XML 39 R22.htm IDEA: XBRL DOCUMENT v3.8.0.1
Other Matters
12 Months Ended
Mar. 31, 2018
Other Matters  
Other Matters
Other Matters

Sale of a Portion of Retail Propane Business

On March 30, 2018, we sold a portion of our Retail Propane segment to DCC LPG for net proceeds of $212.4 million in cash at closing, and recorded a gain on disposal of $89.3 million during the year ended March 31, 2018. This gain is reported within (gain) loss on disposal or impairment of assets, net in our consolidated statement of operations. The Retail Propane businesses subject to this transaction consisted of our operations across the Mid-Continent and Western portions of the United States, including three of the seven retail propane businesses we acquired during the year ended March 31, 2018. We retained our Retail Propane businesses located in the Eastern, mid-Atlantic and Southeastern sections of the United States.

As this sale transaction did not represent a strategic shift that will have a major effect on our operations or financial results, operations related to this portion of our Retail Propane segment have not been classified as discontinued operations.

The Retail Propane businesses subject to this transaction had income before taxes of $20.0 million during the year ended March 31, 2018.

Sawtooth Joint Venture

On March 30, 2018, we completed the transaction to form a joint venture with Magnum Liquids, LLC, a portfolio company of Haddington Ventures LLC, along with Magnum Development, LLC and other Haddington-sponsored investment entities (collectively “Magnum”) to focus on the storage of natural gas liquids and refined products by combining our Sawtooth salt dome storage facility with Magnum’s refined products rights and adjacent leasehold. Magnum acquired an approximately 28.5% interest in Sawtooth from us, in exchange for consideration consisting of a cash payment of approximately $37.6 million (excluding working capital) and the contribution of certain refined products rights and adjacent leasehold, which we valued at $21.6 million and recorded within intangible assets in our consolidated balance sheet. The disposition of this interest was accounted for as an equity transaction, no gain or loss was recorded and the carrying value of the noncontrolling interest was adjusted to reflect the change in ownership interest of the subsidiary. We own approximately 71.5% of the joint venture; and within the next three years, Magnum has options to acquire our remaining interest for an additional $182.4 million.

Termination of a Storage Sublease Agreement

During the year ended March 31, 2017, we agreed to terminate a storage sublease agreement that was scheduled to commence in January 2017 and had a term of five years. For terminating this agreement, the counterparty agreed to pay us a specific amount in five equal payments which began in February 2017 and in January of the next four years and removed any future obligations of the Partnership. As a result, we discounted the future payments and recorded a gain of $16.2 million to other income, net in our consolidated statement of operations during the year ended March 31, 2017.

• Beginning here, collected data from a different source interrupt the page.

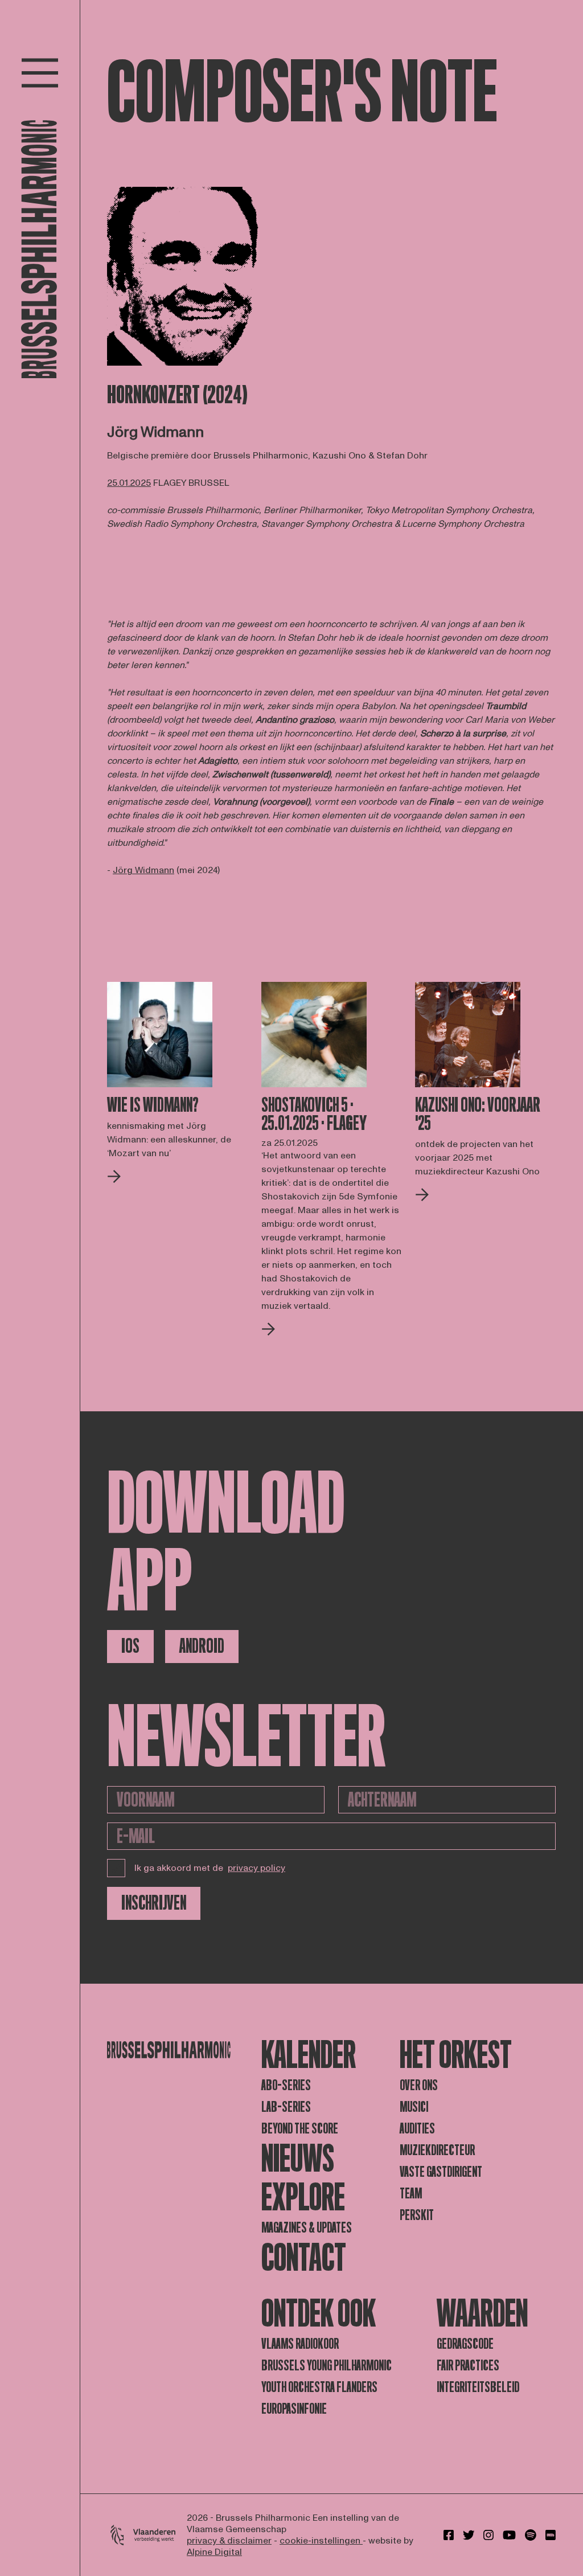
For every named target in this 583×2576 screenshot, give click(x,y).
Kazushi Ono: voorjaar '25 (477, 1114)
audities (417, 2128)
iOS (130, 1646)
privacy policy (256, 1868)
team (411, 2193)
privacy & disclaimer (229, 2540)
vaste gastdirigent (441, 2172)
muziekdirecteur (437, 2150)
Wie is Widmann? (153, 1105)
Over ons (419, 2085)
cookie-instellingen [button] (321, 2540)
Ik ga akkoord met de (209, 1868)
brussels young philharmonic (326, 2365)
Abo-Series (286, 2085)
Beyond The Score (299, 2128)
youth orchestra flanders (319, 2387)
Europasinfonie (294, 2409)
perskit (417, 2215)
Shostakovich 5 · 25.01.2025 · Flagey (314, 1114)
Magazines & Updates (306, 2227)
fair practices (468, 2365)
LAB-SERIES (286, 2107)
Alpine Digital (214, 2552)
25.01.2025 (129, 483)
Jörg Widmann (143, 870)
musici (414, 2107)
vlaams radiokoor (300, 2344)
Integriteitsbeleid (478, 2387)
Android (201, 1646)
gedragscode (465, 2344)
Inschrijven (153, 1903)
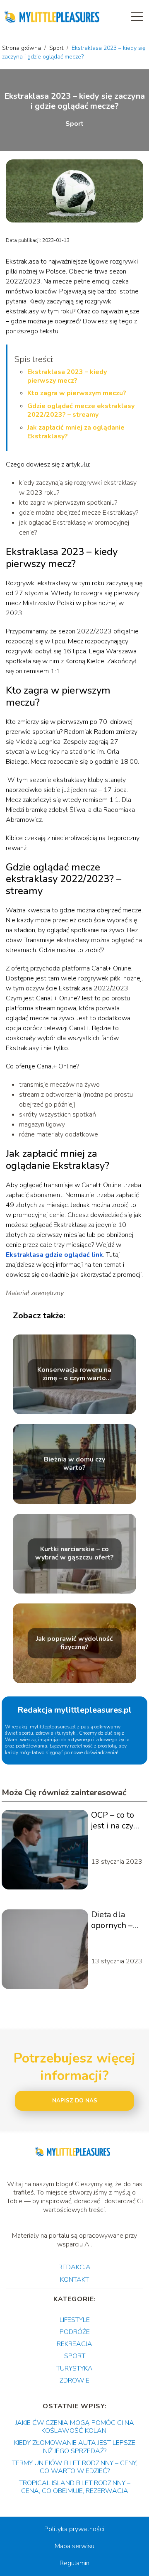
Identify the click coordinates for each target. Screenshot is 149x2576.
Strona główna (22, 48)
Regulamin (74, 2563)
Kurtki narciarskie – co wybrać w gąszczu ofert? (74, 1553)
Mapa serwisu (74, 2546)
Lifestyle (75, 2319)
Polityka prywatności (74, 2529)
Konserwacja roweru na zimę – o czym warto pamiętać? (74, 1374)
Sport (57, 48)
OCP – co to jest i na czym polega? (116, 1820)
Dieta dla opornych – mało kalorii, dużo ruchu (114, 1920)
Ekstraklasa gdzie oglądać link (54, 1254)
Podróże (75, 2331)
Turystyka (74, 2368)
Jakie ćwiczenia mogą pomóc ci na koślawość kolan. (74, 2426)
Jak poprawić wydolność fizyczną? (74, 1643)
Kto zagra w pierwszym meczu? (76, 393)
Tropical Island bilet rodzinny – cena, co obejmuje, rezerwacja (74, 2486)
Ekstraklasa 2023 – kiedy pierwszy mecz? (67, 376)
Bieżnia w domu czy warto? (74, 1464)
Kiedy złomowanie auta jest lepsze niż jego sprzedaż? (74, 2446)
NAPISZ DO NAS (74, 2100)
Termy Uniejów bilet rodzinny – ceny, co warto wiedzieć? (74, 2467)
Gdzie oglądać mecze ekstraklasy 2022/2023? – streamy (81, 410)
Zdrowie (74, 2380)
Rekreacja (74, 2344)
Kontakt (74, 2279)
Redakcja (74, 2267)
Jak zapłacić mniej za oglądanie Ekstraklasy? (76, 432)
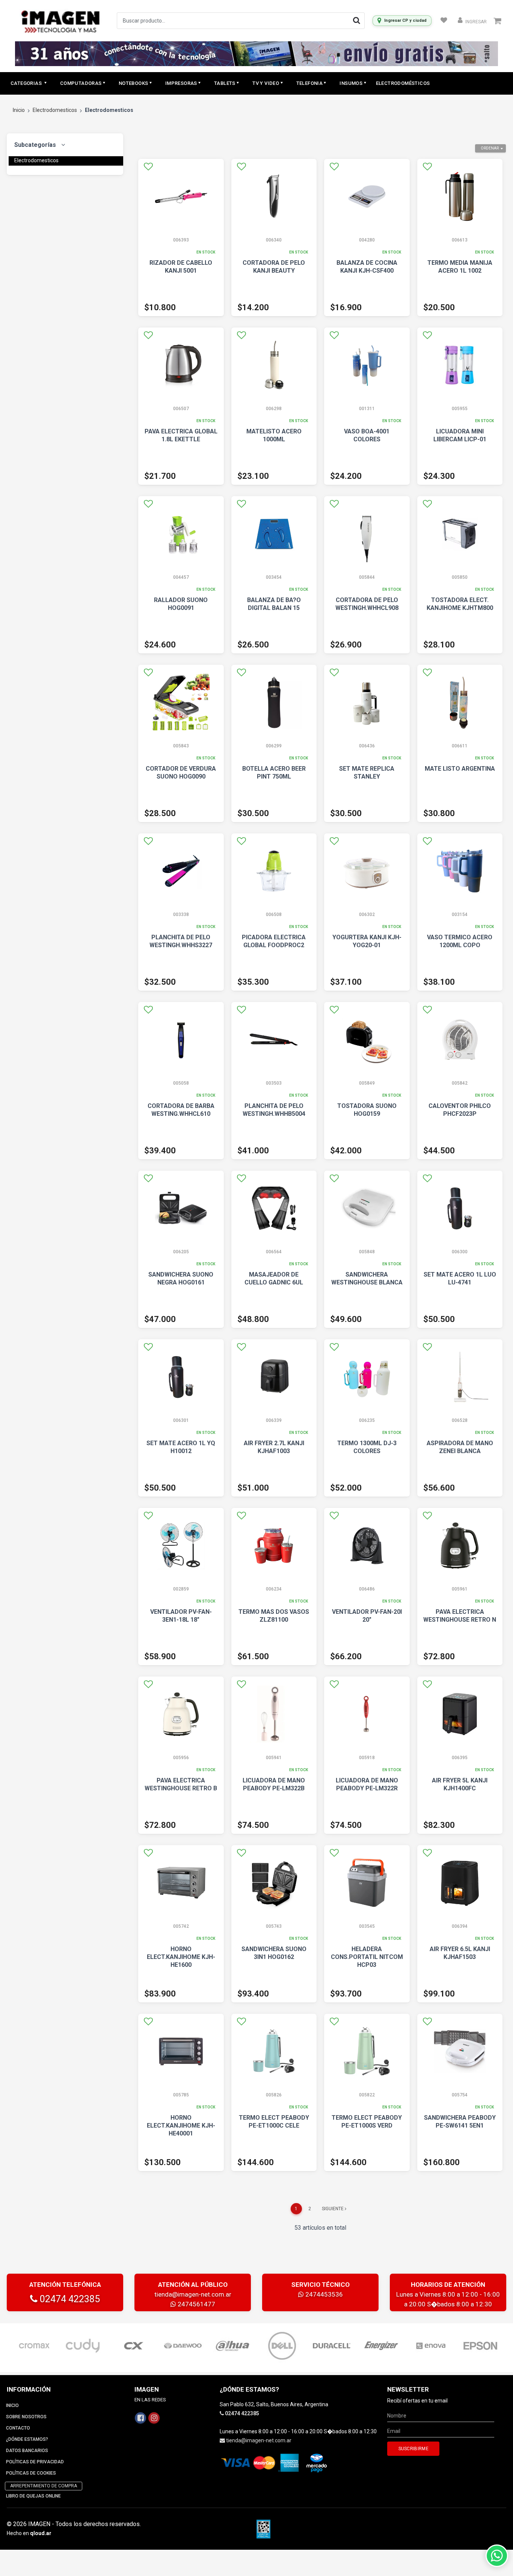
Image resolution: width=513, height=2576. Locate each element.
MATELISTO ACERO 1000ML (274, 435)
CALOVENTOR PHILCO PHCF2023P (460, 1109)
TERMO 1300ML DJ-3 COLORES (367, 1447)
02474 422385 (69, 2299)
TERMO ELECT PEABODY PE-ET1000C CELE (274, 2121)
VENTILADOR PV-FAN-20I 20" (367, 1615)
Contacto (18, 2428)
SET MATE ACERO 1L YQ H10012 (180, 1447)
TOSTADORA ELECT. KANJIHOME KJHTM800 (460, 603)
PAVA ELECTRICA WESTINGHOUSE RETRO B (181, 1784)
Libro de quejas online (33, 2496)
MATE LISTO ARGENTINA (460, 768)
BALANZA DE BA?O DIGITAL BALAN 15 (274, 603)
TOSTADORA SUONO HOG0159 (367, 1109)
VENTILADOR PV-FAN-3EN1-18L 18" (181, 1615)
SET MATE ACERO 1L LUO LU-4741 (460, 1278)
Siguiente (333, 2208)
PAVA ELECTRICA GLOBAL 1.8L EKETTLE (181, 435)
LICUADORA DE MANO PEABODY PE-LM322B (274, 1784)
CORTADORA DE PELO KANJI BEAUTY (274, 266)
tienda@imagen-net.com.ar (192, 2294)
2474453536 (323, 2294)
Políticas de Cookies (31, 2473)
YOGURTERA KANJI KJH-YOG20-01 (366, 941)
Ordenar (490, 148)
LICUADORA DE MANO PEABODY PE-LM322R (367, 1784)
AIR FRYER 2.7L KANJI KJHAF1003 (274, 1447)
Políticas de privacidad (35, 2461)
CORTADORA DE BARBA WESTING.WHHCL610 (181, 1109)
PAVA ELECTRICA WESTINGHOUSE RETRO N (459, 1615)
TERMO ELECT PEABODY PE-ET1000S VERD (367, 2121)
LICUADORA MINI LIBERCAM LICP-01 (459, 435)
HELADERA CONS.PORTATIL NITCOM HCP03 (367, 1956)
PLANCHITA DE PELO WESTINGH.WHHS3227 (180, 941)
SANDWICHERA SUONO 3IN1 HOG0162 (273, 1952)
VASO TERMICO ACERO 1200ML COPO (459, 941)
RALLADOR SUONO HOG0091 (181, 603)
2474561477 (195, 2304)
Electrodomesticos (55, 110)
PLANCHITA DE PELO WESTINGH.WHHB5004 (274, 1109)
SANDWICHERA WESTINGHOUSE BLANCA (367, 1278)
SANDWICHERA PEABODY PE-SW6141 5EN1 (460, 2121)
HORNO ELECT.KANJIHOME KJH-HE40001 (181, 2125)
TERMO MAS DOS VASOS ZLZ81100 (273, 1615)
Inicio (19, 110)
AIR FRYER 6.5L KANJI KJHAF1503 (460, 1952)
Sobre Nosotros (26, 2416)
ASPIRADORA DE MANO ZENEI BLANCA (460, 1447)
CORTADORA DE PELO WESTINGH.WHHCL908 (366, 603)
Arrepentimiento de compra (43, 2485)
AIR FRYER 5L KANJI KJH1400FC (459, 1784)
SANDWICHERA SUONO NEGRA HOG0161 (180, 1278)
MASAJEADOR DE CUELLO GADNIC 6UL (273, 1278)
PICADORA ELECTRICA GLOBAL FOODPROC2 (274, 941)
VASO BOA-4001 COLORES (366, 435)
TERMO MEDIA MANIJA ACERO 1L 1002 (459, 266)
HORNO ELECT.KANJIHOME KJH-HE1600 (181, 1956)
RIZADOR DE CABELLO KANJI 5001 (180, 266)
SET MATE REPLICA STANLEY (366, 772)
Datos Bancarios (27, 2450)
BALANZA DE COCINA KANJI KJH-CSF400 (366, 266)
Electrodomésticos (403, 83)
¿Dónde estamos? (27, 2439)
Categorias (27, 83)
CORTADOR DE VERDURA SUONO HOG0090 (181, 772)
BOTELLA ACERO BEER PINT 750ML (274, 772)
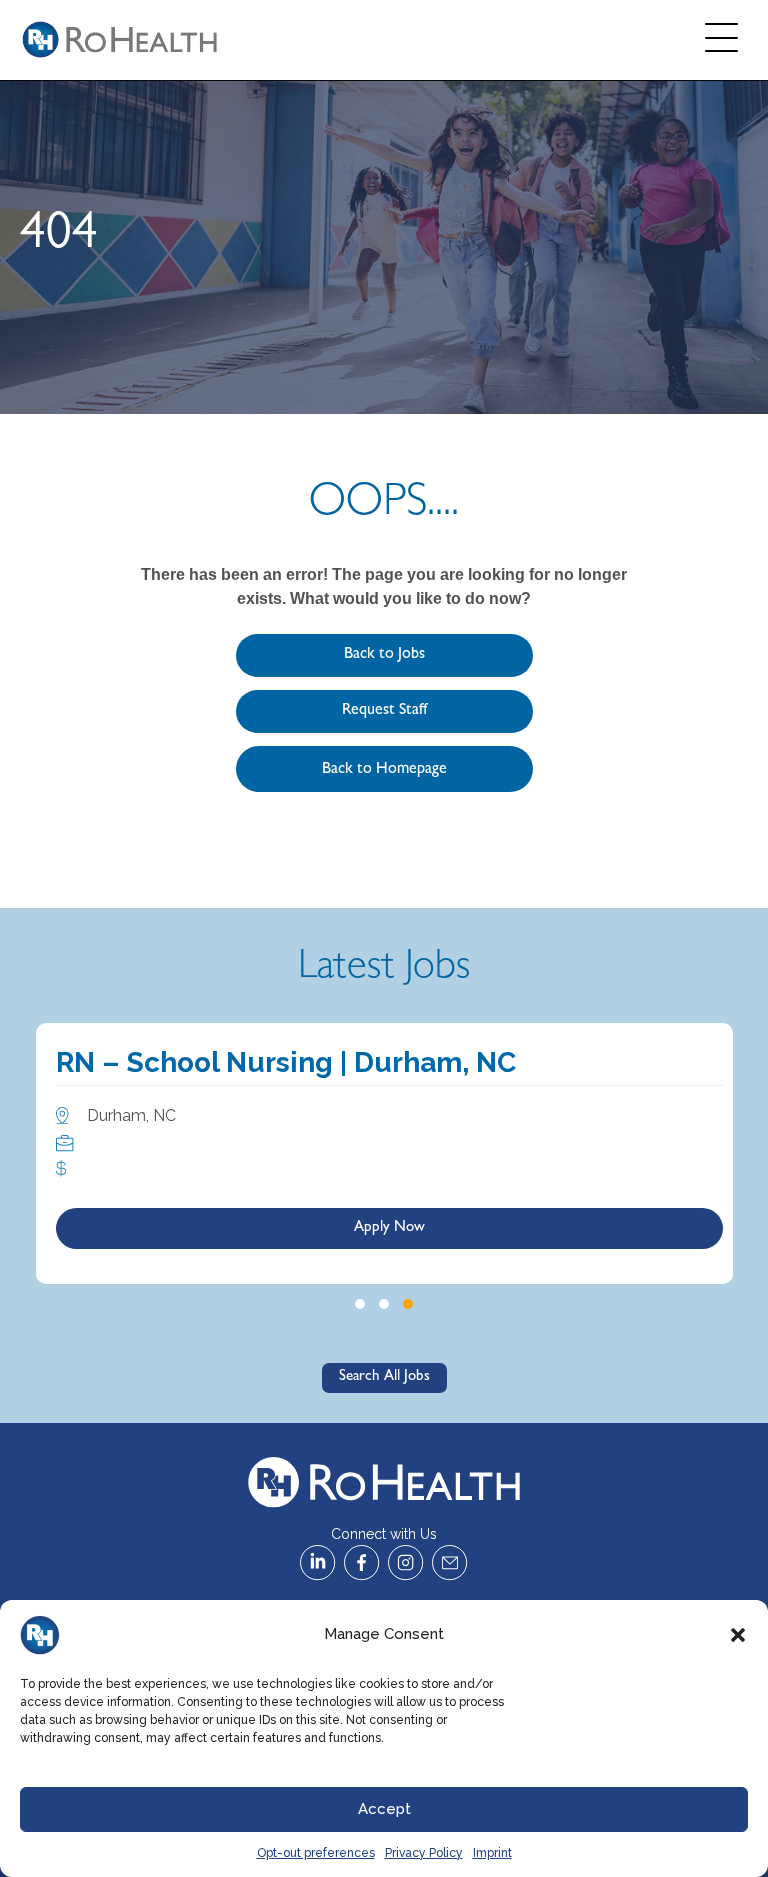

Termination of Development Agreement

On June 3, 2016, we entered into a purchase and sale agreement with the counterparty to the development agreement in our Water Solutions segment. Total cash consideration paid under the agreement was $49.6 million and in return we received the following:

Termination of the development agreement (see Note 7);
Additional interest in the water pipeline company we acquired in January 2016;
Release of contingent consideration liabilities attributed to certain of our water treatment and disposal facilities;
Certain parcels of land and permits to develop saltwater disposal wells and other parcels of land containing water wells and equipment; and
A two-year non-compete agreement with the counterparty.

We accounted for the transaction as an acquisition of assets. Acquiring assets in groups requires not only ascertaining the cost of the asset (or net asset) group but also allocating that cost to the individual assets (or individual assets and liabilities) that make up the group. The cost of a group of assets acquired in an asset acquisition shall be allocated to the individual assets acquired or liabilities assumed/released based on their relative fair values and shall not give rise to goodwill or bargain purchase gains. We allocated $1.2 million of the total consideration to property, plant and equipment, $3.3 million to intangible assets, $2.8 million to noncontrolling interest, $25.5 million to the release of contingent consideration liabilities and $16.9 million to the termination of the development agreement. We recorded a $21.3 million gain on the release of $46.8 million of contingent consideration liabilities, which was recorded within (loss) gain on early extinguishment of liabilities, net in our consolidated statement of operations during the year ended March 31, 2017. For the termination of the development agreement, we recorded a loss of $22.7 million, which included the carrying value of the development agreement asset that was written off (see Note 7). This loss was recorded within (gain) loss on disposal or impairment of assets, net in our consolidated statement of operations during the year ended March 31, 2017.